(TASK PROMPT) Retype, exactly as they appear below, the lines between the line holding "Click the scrollbar up arrow" and the line holding "You are a GUI", both ends included.

[Recorded data]
==========

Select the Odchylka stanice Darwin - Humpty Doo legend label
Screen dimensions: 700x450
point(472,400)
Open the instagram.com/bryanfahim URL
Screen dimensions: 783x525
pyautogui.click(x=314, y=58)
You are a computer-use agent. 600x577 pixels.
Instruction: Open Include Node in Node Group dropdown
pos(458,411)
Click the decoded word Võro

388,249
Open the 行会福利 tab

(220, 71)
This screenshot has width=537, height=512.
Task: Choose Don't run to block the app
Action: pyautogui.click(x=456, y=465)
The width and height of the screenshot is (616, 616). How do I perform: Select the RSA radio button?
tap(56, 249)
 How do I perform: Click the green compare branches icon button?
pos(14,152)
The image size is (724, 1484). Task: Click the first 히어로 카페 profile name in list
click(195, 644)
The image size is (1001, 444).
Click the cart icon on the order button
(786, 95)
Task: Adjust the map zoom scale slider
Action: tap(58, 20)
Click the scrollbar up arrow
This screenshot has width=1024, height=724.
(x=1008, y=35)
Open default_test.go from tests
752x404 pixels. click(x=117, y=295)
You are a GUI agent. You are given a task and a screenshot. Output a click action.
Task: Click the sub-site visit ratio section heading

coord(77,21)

==========

(WRITTEN SOLUTION)
Click the scrollbar up arrow
This screenshot has width=1024, height=724.
(x=1008, y=35)
Open default_test.go from tests
752x404 pixels. click(x=117, y=295)
You are a GUI agent. You are given a task and a screenshot. Output a click action.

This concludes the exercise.